Illegal Images

Me: “That’s a really interesting image, where did you get it?”

Client: “Google.”

This brief exchange often incites a thorough search, removal, and replacement of images on websites and other electronic media. It’s also the first step to avoid massive fines and a dreaded lawsuit.

When clients come to me, I explain that the work that I will do for them will be comprehensive, but it doesn’t include fees for stock photographs and illustrations. I give an anticipated estimate, but that range is vast because the pool of available legal imagery is equally as large, as is the cost spectrum.

While there is a cost factor for image use, getting legal images doesn’t have to be expensive. iStockPhoto is a rather affordable resource and one that I use often. Perhaps you know a burgeoning photographer or illustrator that will license their work in exchange for an art credit, just be sure to get it in writing. There is Creative Commons, but those rights, rules, and restrictions can be confusing for clients, so I don’t recommend it.

Not sure if you have properly purchased images on your site?

Head over to Google Images and click on the camera icon in the search field. From there, you can upload any image and Google will show you where else your image resides on the Web. If it appears on a stock art website or with a watermark and you know that you haven’t paid a dime for any images, you likely don’t own it. Take it down immediately.

Think you won’t get caught? You would be wrong. Last year, a client got a hefty bill from a licensing agency for an image that they used on their website and then again on social media channels. I was able to help them navigate this kerfuffle, but this single image resulted in a fine and they had to strip all images from their website because they were all “from Google.”

Companies like ImageRights protect creative content from unauthorized use by finding their clients’ images in use across the web and then checking to see if you have properly licensed the image. If you didn’t, expect a bill that is for the cost of the use of the image, its usage duration, and then penalties and fees on top of that. Even if you remove the image in question, still reach out to the agency, and start a dialog. Ignoring the bill just means that they will take the next step and will prosecute. Those legal fees will far outshine the original image cost.

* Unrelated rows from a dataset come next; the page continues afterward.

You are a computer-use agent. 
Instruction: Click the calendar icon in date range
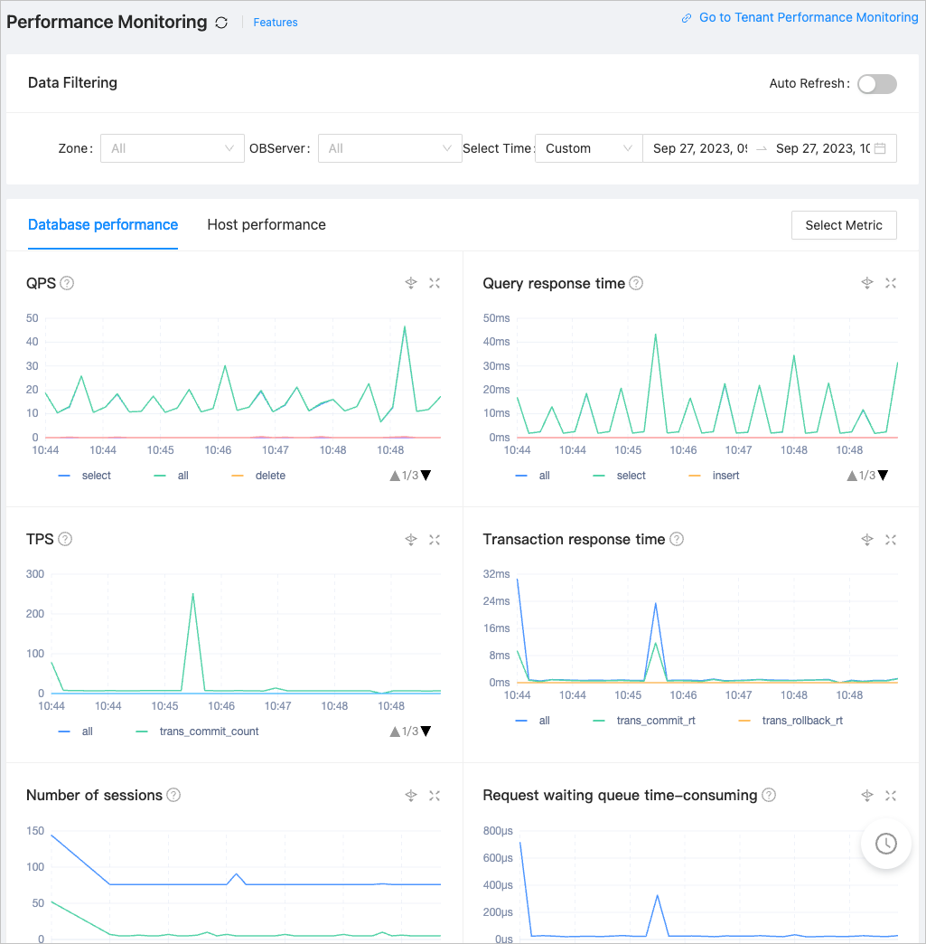point(880,148)
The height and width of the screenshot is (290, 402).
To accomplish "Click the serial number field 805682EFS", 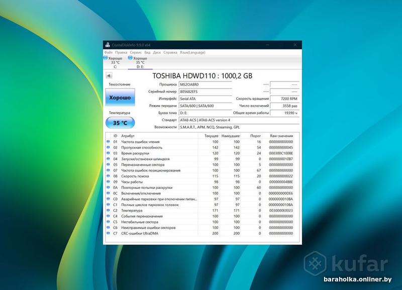I will tap(206, 91).
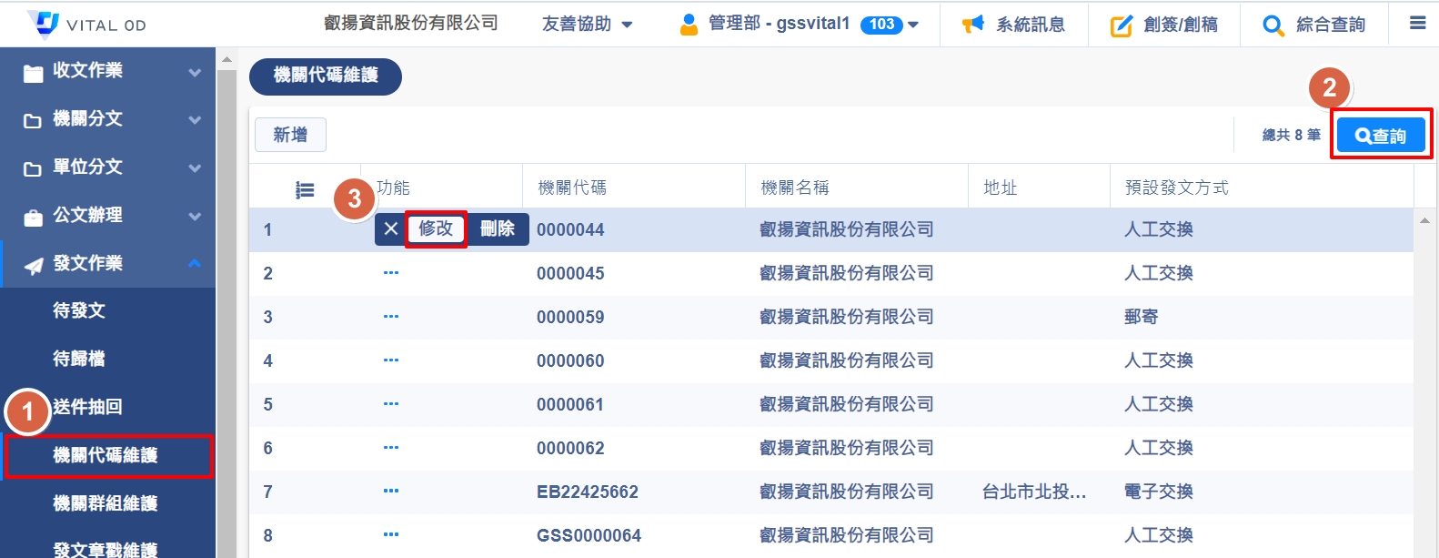Open 機關群組維護 sidebar item
This screenshot has width=1439, height=558.
[x=106, y=503]
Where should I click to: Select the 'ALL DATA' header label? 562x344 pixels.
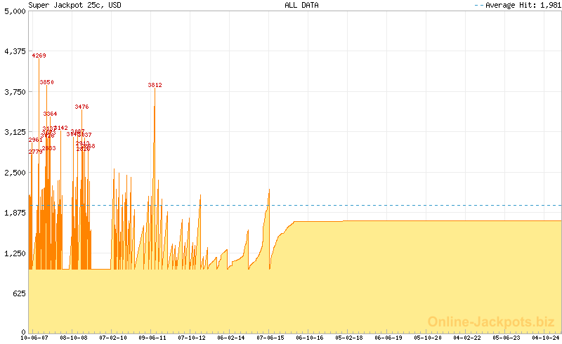point(300,5)
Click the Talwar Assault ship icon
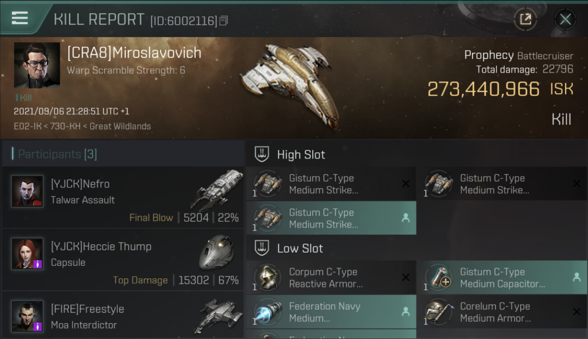588x339 pixels. pos(217,190)
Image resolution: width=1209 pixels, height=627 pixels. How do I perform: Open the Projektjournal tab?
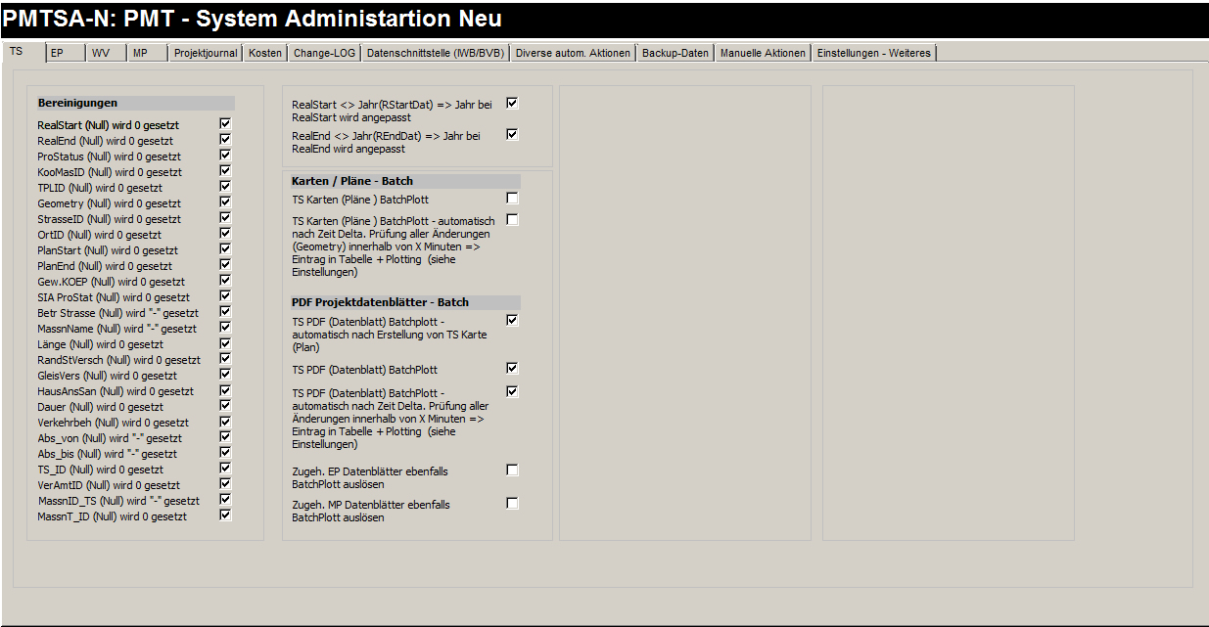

Now, the good news, and there is good news. For those people and businesses with limited marketing budgets, there are options that will allow you to get images included with some of your other purchased services. For example, GoDaddy has a fairly healthy selection of images available when you sign up for their WordPress hosting solutions.

As well, when you are starting a new project with a creative provider, set a realistic cap on your image budget, let them find the images because they will have the best resources and maybe even a healthy library of properly licensed images.


One of my first consulting gigs was for a now-defunct, mid-sized design firm. One of the owners, I will call him Charles, was a very accomplished and recognized designer. He would often claim that his former boss was claiming Charles’s work as his own. As a result, there was a fair amount of talk about copyright and creative ownership. Yet while this was going on, I would watch people take digital photographs of printed images in magazines and stock photo books and then use them within their marketing materials and in presentations. The hypocrisy was astounding.